***** Given data

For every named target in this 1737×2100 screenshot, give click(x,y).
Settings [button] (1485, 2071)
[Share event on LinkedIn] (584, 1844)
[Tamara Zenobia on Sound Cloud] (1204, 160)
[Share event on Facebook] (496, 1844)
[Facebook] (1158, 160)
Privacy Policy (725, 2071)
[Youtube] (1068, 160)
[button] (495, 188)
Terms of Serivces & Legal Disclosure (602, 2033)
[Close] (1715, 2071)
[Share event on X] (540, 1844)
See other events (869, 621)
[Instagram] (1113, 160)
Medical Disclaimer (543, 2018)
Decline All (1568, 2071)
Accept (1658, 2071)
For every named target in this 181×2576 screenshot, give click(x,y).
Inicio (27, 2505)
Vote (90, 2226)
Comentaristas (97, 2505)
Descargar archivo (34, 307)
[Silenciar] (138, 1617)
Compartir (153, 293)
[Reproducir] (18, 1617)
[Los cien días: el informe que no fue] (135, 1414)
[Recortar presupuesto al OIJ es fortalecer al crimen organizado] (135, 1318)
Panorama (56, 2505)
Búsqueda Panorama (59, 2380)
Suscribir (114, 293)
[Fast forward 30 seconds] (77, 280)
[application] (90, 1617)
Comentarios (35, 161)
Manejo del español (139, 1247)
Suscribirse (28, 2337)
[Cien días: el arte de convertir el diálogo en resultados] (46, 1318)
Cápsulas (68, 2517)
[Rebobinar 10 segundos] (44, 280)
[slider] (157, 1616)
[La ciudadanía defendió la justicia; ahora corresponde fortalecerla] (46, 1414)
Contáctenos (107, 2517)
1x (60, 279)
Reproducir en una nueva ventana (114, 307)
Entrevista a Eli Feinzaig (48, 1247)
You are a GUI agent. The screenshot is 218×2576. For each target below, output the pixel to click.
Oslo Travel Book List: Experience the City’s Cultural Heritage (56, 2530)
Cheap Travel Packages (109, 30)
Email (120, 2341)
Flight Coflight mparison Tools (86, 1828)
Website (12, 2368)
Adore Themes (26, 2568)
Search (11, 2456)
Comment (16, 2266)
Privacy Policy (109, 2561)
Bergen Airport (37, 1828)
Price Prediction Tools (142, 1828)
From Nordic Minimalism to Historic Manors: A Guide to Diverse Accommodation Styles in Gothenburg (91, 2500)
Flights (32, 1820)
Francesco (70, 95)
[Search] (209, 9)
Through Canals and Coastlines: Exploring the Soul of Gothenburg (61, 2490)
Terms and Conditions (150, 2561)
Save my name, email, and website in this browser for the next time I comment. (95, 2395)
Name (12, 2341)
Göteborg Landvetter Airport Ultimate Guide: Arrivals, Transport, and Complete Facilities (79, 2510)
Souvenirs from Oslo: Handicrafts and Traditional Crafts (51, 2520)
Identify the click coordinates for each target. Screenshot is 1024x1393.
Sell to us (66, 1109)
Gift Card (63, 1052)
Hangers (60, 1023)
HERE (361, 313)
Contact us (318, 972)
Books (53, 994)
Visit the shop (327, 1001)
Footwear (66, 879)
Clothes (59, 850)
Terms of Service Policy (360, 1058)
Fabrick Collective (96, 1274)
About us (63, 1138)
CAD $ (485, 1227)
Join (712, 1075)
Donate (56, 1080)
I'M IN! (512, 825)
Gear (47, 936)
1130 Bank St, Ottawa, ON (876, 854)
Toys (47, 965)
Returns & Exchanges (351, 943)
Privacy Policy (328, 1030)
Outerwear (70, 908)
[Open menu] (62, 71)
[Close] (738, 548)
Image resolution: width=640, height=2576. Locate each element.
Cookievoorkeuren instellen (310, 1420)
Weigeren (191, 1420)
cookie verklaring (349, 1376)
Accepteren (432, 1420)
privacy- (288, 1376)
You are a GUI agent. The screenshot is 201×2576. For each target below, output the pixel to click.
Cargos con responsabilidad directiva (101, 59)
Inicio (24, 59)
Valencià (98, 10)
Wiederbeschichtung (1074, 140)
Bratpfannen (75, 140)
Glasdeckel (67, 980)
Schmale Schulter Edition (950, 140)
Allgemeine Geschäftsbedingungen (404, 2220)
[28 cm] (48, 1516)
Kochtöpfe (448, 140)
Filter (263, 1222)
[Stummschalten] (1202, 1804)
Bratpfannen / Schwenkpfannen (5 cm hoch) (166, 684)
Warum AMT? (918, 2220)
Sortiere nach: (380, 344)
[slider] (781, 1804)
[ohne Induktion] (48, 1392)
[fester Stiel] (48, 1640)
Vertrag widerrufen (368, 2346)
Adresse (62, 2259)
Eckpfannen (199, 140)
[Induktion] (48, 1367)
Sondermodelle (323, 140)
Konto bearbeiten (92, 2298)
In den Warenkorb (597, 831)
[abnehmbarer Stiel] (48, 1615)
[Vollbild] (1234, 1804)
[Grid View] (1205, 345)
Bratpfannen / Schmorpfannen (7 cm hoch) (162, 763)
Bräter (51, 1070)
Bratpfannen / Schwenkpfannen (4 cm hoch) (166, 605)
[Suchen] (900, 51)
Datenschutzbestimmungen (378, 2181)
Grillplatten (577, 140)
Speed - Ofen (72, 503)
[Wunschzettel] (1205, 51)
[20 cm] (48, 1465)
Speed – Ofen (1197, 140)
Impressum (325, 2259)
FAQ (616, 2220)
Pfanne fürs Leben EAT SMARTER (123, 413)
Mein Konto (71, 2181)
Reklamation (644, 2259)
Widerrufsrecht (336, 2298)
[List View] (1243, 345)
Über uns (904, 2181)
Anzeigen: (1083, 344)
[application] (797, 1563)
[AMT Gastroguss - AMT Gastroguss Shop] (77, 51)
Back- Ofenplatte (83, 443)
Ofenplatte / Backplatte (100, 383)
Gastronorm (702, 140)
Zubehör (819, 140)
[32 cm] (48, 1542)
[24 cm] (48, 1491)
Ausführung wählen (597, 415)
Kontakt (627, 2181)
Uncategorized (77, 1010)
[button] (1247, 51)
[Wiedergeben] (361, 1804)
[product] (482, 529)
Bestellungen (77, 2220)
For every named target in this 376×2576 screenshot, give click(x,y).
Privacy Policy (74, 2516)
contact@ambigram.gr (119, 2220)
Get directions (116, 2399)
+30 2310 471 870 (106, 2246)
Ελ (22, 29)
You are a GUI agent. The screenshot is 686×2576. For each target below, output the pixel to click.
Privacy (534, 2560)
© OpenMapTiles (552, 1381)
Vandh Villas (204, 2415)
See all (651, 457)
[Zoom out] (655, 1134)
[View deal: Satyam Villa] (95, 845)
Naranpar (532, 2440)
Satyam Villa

**********

Write out the listing exactly, keeping every character.

For every named target in this 1737×2100 screenshot, give click(x,y).
Settings [button] (1485, 2071)
[Share event on LinkedIn] (584, 1844)
[Tamara Zenobia on Sound Cloud] (1204, 160)
[Share event on Facebook] (496, 1844)
[Facebook] (1158, 160)
Privacy Policy (725, 2071)
[Youtube] (1068, 160)
[button] (495, 188)
Terms of Serivces & Legal Disclosure (602, 2033)
[Close] (1715, 2071)
[Share event on X] (540, 1844)
See other events (869, 621)
[Instagram] (1113, 160)
Medical Disclaimer (543, 2018)
Decline All (1568, 2071)
Accept (1658, 2071)
For every named target in this 181×2576 screenshot, give click(x,y).
Inicio (27, 2505)
Vote (90, 2226)
Comentaristas (97, 2505)
Descargar archivo (34, 307)
[Silenciar] (138, 1617)
Compartir (153, 293)
[Reproducir] (18, 1617)
[Los cien días: el informe que no fue] (135, 1414)
[Recortar presupuesto al OIJ es fortalecer al crimen organizado] (135, 1318)
Panorama (56, 2505)
Búsqueda Panorama (59, 2380)
Suscribir (114, 293)
[Fast forward 30 seconds] (77, 280)
[application] (90, 1617)
Comentarios (35, 161)
Manejo del español (139, 1247)
Suscribirse (28, 2337)
[Cien días: el arte de convertir el diálogo en resultados] (46, 1318)
Cápsulas (68, 2517)
[Rebobinar 10 segundos] (44, 280)
[slider] (157, 1616)
[La ciudadanía defendió la justicia; ahora corresponde fortalecerla] (46, 1414)
Contáctenos (107, 2517)
1x (60, 279)
Reproducir en una nueva ventana (114, 307)
Entrevista a Eli Feinzaig (48, 1247)
You are a GUI agent. The screenshot is 218×2576. For each target below, output the pixel to click.
Oslo Travel Book List: Experience the City’s Cultural Heritage (56, 2530)
Cheap Travel Packages (109, 30)
Email (120, 2341)
Flight Coflight mparison Tools (86, 1828)
Website (12, 2368)
Adore Themes (26, 2568)
Search (11, 2456)
Comment (16, 2266)
Privacy Policy (109, 2561)
Bergen Airport (37, 1828)
Price Prediction Tools (142, 1828)
From Nordic Minimalism to Historic Manors: A Guide to Diverse Accommodation Styles in Gothenburg (91, 2500)
Flights (32, 1820)
Francesco (70, 95)
[Search] (209, 9)
Through Canals and Coastlines: Exploring the Soul of Gothenburg (61, 2490)
Terms and Conditions (150, 2561)
Save my name, email, and website in this browser for the next time I comment. (95, 2395)
Name (12, 2341)
Göteborg Landvetter Airport Ultimate Guide: Arrivals, Transport, and Complete Facilities (79, 2510)
Souvenirs from Oslo: Handicrafts and Traditional Crafts (51, 2520)
Identify the click coordinates for each target. Screenshot is 1024x1393.
Sell to us (66, 1109)
Gift Card (63, 1052)
Hangers (60, 1023)
HERE (361, 313)
Contact us (318, 972)
Books (53, 994)
Visit the shop (327, 1001)
Footwear (66, 879)
Clothes (59, 850)
Terms of Service Policy (360, 1058)
Fabrick Collective (96, 1274)
About us (63, 1138)
CAD $ (485, 1227)
Join (712, 1075)
Donate (56, 1080)
I'M IN! (512, 825)
Gear (47, 936)
1130 Bank St, Ottawa, ON (876, 854)
Toys (47, 965)
Returns & Exchanges (351, 943)
Privacy Policy (328, 1030)
Outerwear (70, 908)
[Open menu] (62, 71)
[Close] (738, 548)
Image resolution: width=640, height=2576. Locate each element.
Cookievoorkeuren instellen (310, 1420)
Weigeren (191, 1420)
cookie verklaring (349, 1376)
Accepteren (432, 1420)
privacy- (288, 1376)
You are a GUI agent. The screenshot is 201×2576. For each target below, output the pixel to click.
Cargos con responsabilidad directiva (101, 59)
Inicio (24, 59)
Valencià (98, 10)
Wiederbeschichtung (1074, 140)
Bratpfannen (75, 140)
Glasdeckel (67, 980)
Schmale Schulter Edition (950, 140)
Allgemeine Geschäftsbedingungen (404, 2220)
[28 cm] (48, 1516)
Kochtöpfe (448, 140)
Filter (263, 1222)
[Stummschalten] (1202, 1804)
Bratpfannen / Schwenkpfannen (5 cm hoch) (166, 684)
Warum AMT? (918, 2220)
Sortiere nach: (380, 344)
[slider] (781, 1804)
[ohne Induktion] (48, 1392)
[fester Stiel] (48, 1640)
Vertrag widerrufen (368, 2346)
Adresse (62, 2259)
Eckpfannen (199, 140)
[Induktion] (48, 1367)
Sondermodelle (323, 140)
Konto bearbeiten (92, 2298)
In den Warenkorb (597, 831)
[abnehmbarer Stiel] (48, 1615)
[Vollbild] (1234, 1804)
[Grid View] (1205, 345)
Bratpfannen / Schmorpfannen (7 cm hoch) (162, 763)
Bräter (51, 1070)
Bratpfannen / Schwenkpfannen (4 cm hoch) (166, 605)
[Suchen] (900, 51)
Datenschutzbestimmungen (378, 2181)
Grillplatten (577, 140)
Speed - Ofen (72, 503)
[Wunschzettel] (1205, 51)
[20 cm] (48, 1465)
Speed – Ofen (1197, 140)
Impressum (325, 2259)
FAQ (616, 2220)
Pfanne fürs Leben EAT SMARTER (123, 413)
Mein Konto (71, 2181)
Reklamation (644, 2259)
Widerrufsrecht (336, 2298)
[List View] (1243, 345)
Über uns (904, 2181)
Anzeigen: (1083, 344)
[application] (797, 1563)
[AMT Gastroguss - AMT Gastroguss Shop] (77, 51)
Back- Ofenplatte (83, 443)
Ofenplatte / Backplatte (100, 383)
Gastronorm (702, 140)
Zubehör (819, 140)
[32 cm] (48, 1542)
[24 cm] (48, 1491)
Ausführung wählen (597, 415)
Kontakt (627, 2181)
Uncategorized (77, 1010)
[button] (1247, 51)
[Wiedergeben] (361, 1804)
[product] (482, 529)
Bestellungen (77, 2220)
For every named target in this 376×2576 screenshot, give click(x,y).
Privacy Policy (74, 2516)
contact@ambigram.gr (119, 2220)
Get directions (116, 2399)
+30 2310 471 870 (106, 2246)
Ελ (22, 29)
You are a GUI agent. The screenshot is 686×2576. For each target below, output the pixel to click.
Privacy (534, 2560)
© OpenMapTiles (552, 1381)
Vandh Villas (204, 2415)
See all (651, 457)
[Zoom out] (655, 1134)
[View deal: Satyam Villa] (95, 845)
Naranpar (532, 2440)
Satyam Villa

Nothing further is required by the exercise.